# [SOLVED] Trig Bearing Problems

• Dec 30th 2008, 09:21 AM
gofish
[SOLVED] Trig Bearing Problems
#1 Starting at point A, a ship sails 18.5 km on a bearing of 189°, then turns and sails 47.8 km on a bearing of 317°. Find the distance of the ship from point A.

I'd asked for help on yahoo answers, and the people there told me this

x = 18.5cos 189° + 47.8cos 317° = 16.686
y = 18.5sin 189° + 47.8sin 317° = -35.494
distance = (16.686)² + (-35.494)² = 39.220 km

it's the correct answer in the book, but I dont understand where the equations came from..

#2 What bearing and airspeed are required for a plane to fly due north in 2.5 hours if the wind is blowing from a direction of 328° at 11 mph?

I know that the plane is currently at 160 mph now, but then I dont know how the picture would even look like so I'm not sure where to begin...

• Dec 30th 2008, 11:10 AM
Soroban
Hello, gofish!

I think it's easier with the Law of Cosines.

Quote:

1) Starting at point A, a ship sails 18.5 km on a bearing of 189°,
then turns and sails 47.8 km on a bearing of 317°.
Find the distance of the ship from point A.

Code:

                      N     C *        M    :       \  *    :    :         \    * :    :         \      : *  :           \    :    * A       47.8 \    :    /:             \43°:  / :             \  :9°/9°:               \ : /  :               \:/    :                 *    :                 B    S

The ship sails from $\displaystyle A$ to $\displaystyle B\!:\;\;AB = 18.5$
Hence, major angle $\displaystyle NAB \,= \,189^o\quad\Rightarrow\quad \angle SAB = \angle ABM = 9^o$

Then it sails from $\displaystyle B\text{ to }C\!:\;\;BC = 47.8$
Major angle $\displaystyle MBC = 317^o\quad\Rightarrow\quad \angle MBC = 43^o$
. . Hence: .$\displaystyle \angle ABC = 52^o$

Law of Cosines: .$\displaystyle AC^2 \;=\;47.8^2 + 18.5^2 - 2(47.8)(18.5)\cos52^o \;=\; 1538.231115$

Therefore: .$\displaystyle A \:=\:39.22028959 \;\approx\;39.220$ km.

• Dec 30th 2008, 01:14 PM
gofish
ohhh I see I see. I drew the picture in a different, more weird way. that's probably why I got confused. Thanks a ton :D

I still need help on #2 though....
• Dec 30th 2008, 01:26 PM
skeeter
Quote:

Originally Posted by gofish
#2 What bearing and airspeed are required for a plane to fly due north in 2.5 hours if the wind is blowing from a direction of 328° at 11 mph?

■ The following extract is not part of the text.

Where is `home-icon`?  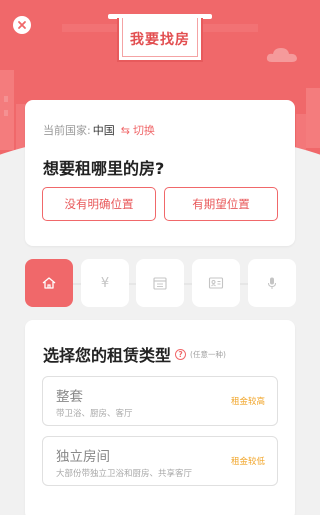 home-icon is located at coordinates (49, 283).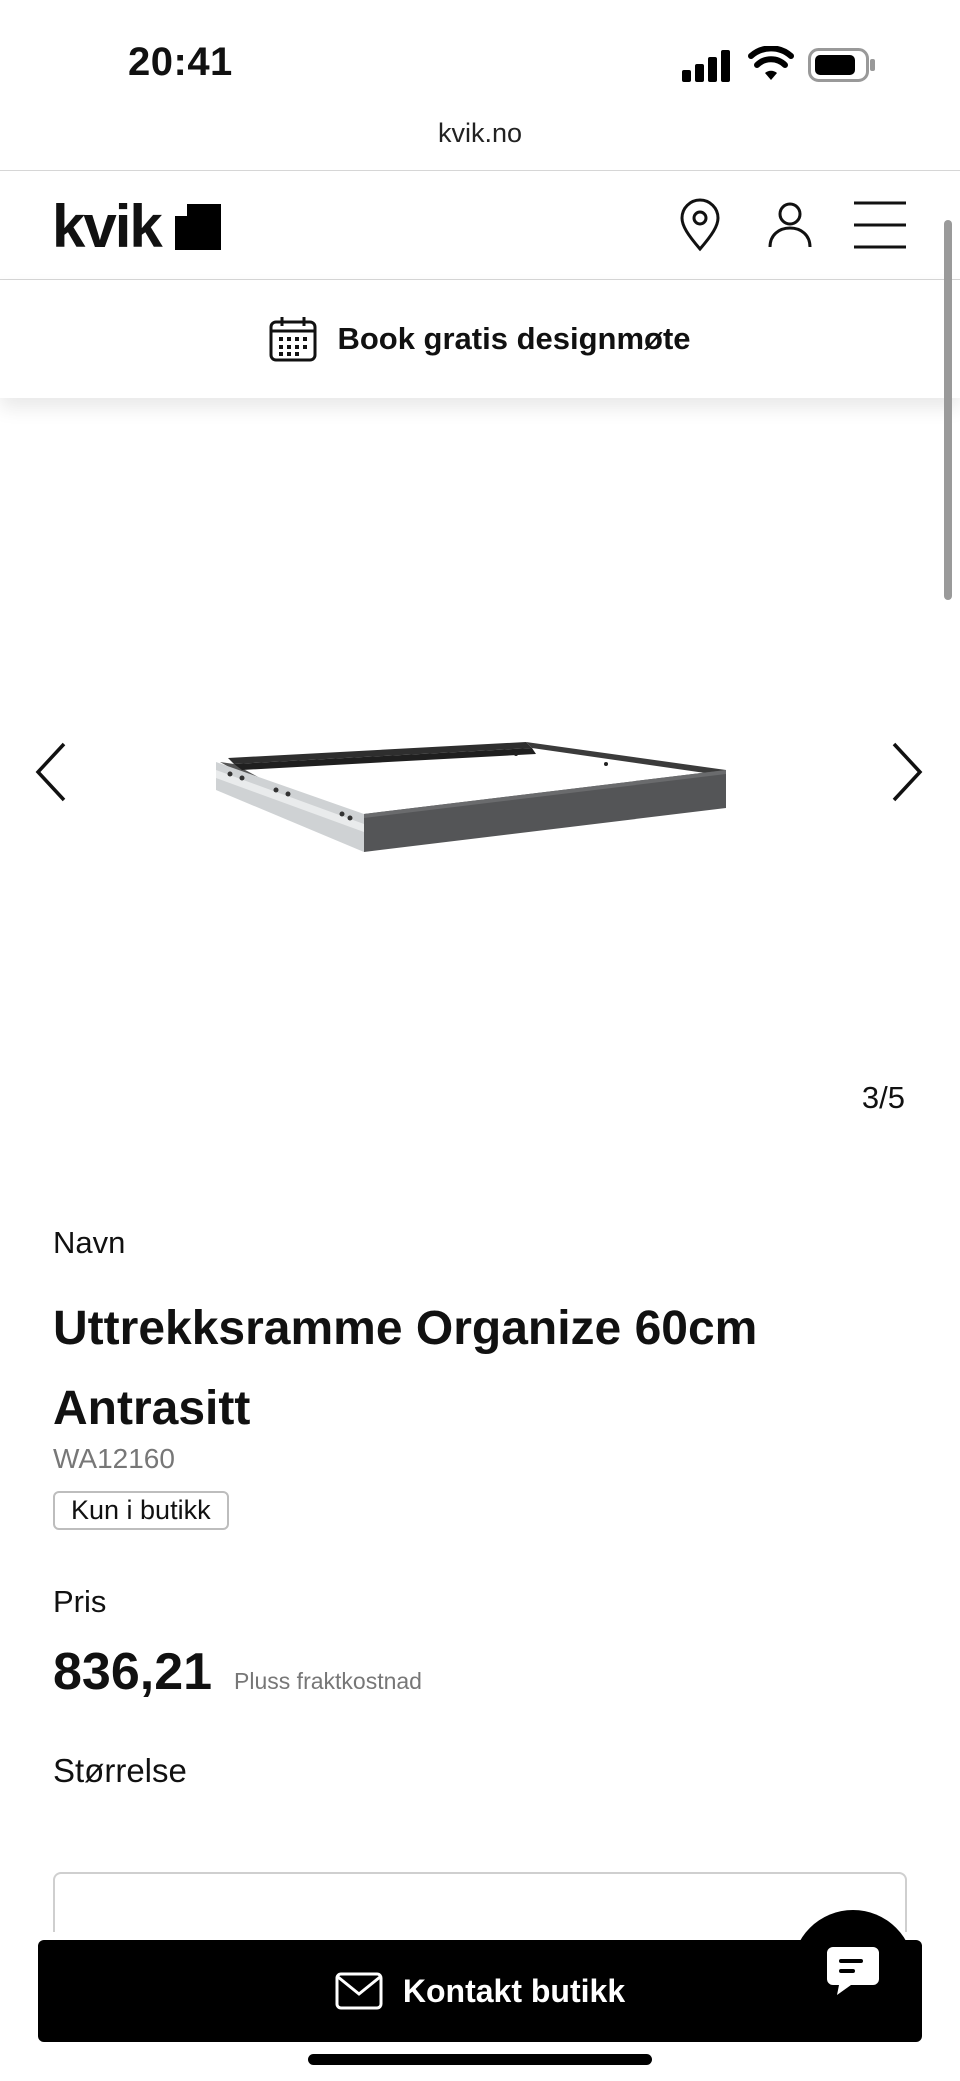 The height and width of the screenshot is (2081, 960). What do you see at coordinates (700, 225) in the screenshot?
I see `location-pin-icon` at bounding box center [700, 225].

I know that the plane is currently at 160 mph now, but then I dont know how the picture would even look like so I'm not sure where to begin...

how far north in 2.5 hrs?
• Dec 30th 2008, 03:28 PM
gofish
Quote:

Originally Posted by skeeter
how far north in 2.5 hrs?

ahh I forgot to put the distance! sorry

400 miles due north in 2.5 hrs
• Dec 30th 2008, 04:07 PM
skeeter
the triangle is a rough sketch of the navigation triangle for this problem.

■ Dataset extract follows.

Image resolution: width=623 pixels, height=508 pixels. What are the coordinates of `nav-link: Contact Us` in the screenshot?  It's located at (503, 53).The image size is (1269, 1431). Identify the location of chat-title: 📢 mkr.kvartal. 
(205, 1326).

AB is the wind vector ... it has a length of 11 mph

CB is the ground vector ... it has a length of 160 mph

angle B = 148 degrees

using the law of cosines, the air vector, CA = 169.4 mph

now use the law of sines to calculate angle C.
• Dec 30th 2008, 05:34 PM
gofish
so that's how it's drawn! I didn't know where the wind was supposed be at.. thanks!! I understand it now.